The Korea Herald

지나쌤

N. Korea showing possible signs of reprocessing activity: 38 North

By 임정요

Published : June 1, 2016 - 09:51

    • Link copied

North Korea is showing signs that it is preparing or has already begun reprocessing spent nuclear fuel to harvest plutonium for nuclear weapons, a U.S. website monitoring the communist nation said Tuesday, citing recent satellite imagery.

The assessment by the website 38 North is similar to that of the Institute for Science and International Security that last week cited as possible evidence of reprocessing activity the presence of container tanks in front of the reprocessing plant and smoke from a coal-fired plant providing steam for reprocessing activity.

38 North also cited the presence of two railroad flatcars at the reprocessing facility loaded "with casks or tanks that may be associated with chemicals used in a reprocessing campaign" and a small exhaust plume at the facility's thermal plant.

Both ISIS and 38 North reached their assessments based on commercial satellite imagery taken on May 22.

"Exactly how much new plutonium Pyongyang can produce if such a campaign is underway remains unclear given uncertainties about the level of operations at the 5 MWe reactor which restarted in 2013," 38 North said.

"At maximum capacity, the reactor could produce approximately 6 kilograms of plutonium per year, probably enough for two nuclear weapons," it said.

Earlier this year, Director of National Intelligence James Clapper said in a worldwide threat assessment that the North had restarted its 5-megawatt reactor and has since run it long enough to harvest plutonium "within a matter of weeks to months."

The graphite-moderated reactor has been the source of weapons-grade plutonium for the communist nation.

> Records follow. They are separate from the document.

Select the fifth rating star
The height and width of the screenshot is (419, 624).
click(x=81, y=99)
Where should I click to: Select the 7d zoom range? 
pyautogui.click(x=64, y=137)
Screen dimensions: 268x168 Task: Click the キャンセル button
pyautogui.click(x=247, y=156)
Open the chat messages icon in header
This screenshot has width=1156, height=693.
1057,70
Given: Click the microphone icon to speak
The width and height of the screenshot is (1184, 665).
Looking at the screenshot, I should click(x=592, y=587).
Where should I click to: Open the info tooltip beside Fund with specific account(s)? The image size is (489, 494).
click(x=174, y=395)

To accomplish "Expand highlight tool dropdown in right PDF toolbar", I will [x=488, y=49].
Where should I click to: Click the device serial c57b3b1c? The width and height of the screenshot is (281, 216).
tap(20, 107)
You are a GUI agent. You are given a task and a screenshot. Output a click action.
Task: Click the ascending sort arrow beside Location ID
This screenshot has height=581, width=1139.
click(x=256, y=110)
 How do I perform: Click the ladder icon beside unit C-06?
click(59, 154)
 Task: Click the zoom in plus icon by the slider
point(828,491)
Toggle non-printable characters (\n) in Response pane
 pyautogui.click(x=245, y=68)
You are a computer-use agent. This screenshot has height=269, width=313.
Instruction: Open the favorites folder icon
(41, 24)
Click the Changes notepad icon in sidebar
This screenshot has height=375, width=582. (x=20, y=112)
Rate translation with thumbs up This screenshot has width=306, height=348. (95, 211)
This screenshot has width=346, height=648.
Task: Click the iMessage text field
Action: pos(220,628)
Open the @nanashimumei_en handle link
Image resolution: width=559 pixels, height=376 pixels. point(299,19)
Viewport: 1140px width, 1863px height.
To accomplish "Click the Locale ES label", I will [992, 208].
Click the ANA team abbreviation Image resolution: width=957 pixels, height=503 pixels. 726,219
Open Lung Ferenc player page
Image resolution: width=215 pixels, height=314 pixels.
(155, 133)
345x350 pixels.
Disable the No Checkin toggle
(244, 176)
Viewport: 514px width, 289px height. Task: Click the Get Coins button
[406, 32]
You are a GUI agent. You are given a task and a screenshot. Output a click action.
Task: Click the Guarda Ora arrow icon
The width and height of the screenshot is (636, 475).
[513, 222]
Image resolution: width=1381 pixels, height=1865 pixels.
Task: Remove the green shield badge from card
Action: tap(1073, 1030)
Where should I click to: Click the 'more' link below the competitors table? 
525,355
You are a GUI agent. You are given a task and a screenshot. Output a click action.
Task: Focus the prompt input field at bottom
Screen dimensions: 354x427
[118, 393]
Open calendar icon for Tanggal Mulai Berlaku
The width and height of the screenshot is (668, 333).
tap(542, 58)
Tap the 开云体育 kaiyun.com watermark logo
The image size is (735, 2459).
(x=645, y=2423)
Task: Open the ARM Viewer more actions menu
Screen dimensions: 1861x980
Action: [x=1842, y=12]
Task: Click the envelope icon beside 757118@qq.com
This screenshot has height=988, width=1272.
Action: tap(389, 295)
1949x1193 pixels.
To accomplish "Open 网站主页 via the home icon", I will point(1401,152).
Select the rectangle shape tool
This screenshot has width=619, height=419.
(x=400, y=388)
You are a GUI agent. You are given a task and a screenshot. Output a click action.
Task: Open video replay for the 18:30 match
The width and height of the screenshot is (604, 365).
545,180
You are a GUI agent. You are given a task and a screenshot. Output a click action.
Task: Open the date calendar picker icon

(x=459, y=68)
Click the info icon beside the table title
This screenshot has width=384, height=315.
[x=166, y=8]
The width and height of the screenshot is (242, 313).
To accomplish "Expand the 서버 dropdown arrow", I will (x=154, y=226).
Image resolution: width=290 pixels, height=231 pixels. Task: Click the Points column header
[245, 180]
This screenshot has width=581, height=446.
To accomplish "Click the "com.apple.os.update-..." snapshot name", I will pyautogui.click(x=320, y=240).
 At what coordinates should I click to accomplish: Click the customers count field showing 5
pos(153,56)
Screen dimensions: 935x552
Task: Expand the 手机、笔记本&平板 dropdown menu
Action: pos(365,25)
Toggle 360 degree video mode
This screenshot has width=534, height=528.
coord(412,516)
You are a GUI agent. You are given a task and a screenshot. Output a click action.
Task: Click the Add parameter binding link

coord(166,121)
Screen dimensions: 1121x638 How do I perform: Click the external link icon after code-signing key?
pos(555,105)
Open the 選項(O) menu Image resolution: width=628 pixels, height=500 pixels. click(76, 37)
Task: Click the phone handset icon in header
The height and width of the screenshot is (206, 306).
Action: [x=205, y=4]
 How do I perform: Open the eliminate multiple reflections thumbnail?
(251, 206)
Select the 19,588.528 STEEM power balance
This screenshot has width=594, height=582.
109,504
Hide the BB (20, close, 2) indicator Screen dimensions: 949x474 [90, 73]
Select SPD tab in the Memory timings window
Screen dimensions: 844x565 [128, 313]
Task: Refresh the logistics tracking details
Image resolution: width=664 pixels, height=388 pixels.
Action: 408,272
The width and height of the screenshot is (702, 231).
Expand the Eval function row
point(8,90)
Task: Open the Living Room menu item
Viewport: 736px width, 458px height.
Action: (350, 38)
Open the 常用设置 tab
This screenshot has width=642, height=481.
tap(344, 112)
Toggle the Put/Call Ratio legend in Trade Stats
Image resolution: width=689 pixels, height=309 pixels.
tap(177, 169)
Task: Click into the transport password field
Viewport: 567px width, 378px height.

The small reactor is capable of producing spent fuel rods that, if reprocessed, could give the regime enough plutonium to make one bomb a year.

The reactor has provided Pyongyang with weapons-grade plutonium that the regime used in its first three nuclear tests, in 2006,

2009 and 2013. The North conducted its fourth nuclear test on Jan. 6, claiming it successfully detonated a hydrogen bomb. (Yonhap)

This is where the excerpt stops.